I have tried to use wicd instead of NetworkManager, which works fine for me for wireless connections. But on the university network I need encryption on the wired network, which afaik isn't possible with wicd.Last edited by kokx on Mon Sep 13, 2010 7:23 pm; edited 1 time in total

----------

## phajdan.jr

 *kokx wrote:*   

> I have tried to use wicd instead of NetworkManager, which works fine for me for wireless connections. But on the university network I need encryption on the wired network, which afaik isn't possible with wicd.

 

I think it should be possible with wicd, both WEP and WPA.

----------

## kokx

Like i said: wicd works perfectly with wireless connection (even with WPA2 PEAP-GTC connections).

But when I plug the wire in, there aren't any options to set this for the wired network.
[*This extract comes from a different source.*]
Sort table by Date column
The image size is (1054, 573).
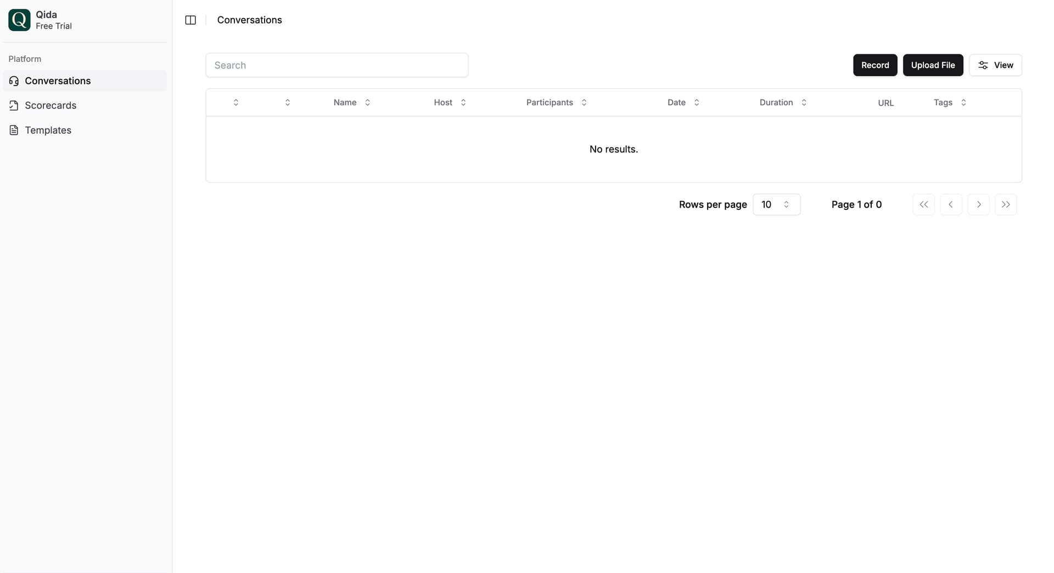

When I use google search, the only thing i can find about this, is that wicd doesn't support that.

----------

## d2_racing

You need to disable your wireless because using your network cable I think.

----------

## kokx

To be a bit more clear on this: The problem appears whenever I connect to any network with NetworkManager (either wired or wireless).

----------

## kokx

After doing some more searching on google, I found the following discussion:

http://old.nabble.com/Some-problems-on-Gentoo-td20872467.html

It mentioned adding a /etc/X11/xinit/xinitrc.d/localuser.sh that would bypass Xauth (which is apparently one of the trouble makers).

When I looked in /etc/X11/xinit/xinitrc.d/ , there already was a 00-xhost file, which had the same contents.

Later I discovered that there was no /usr/bin/xhost , so I emerged xhost. And after a reboot, everything worked correctly.

----------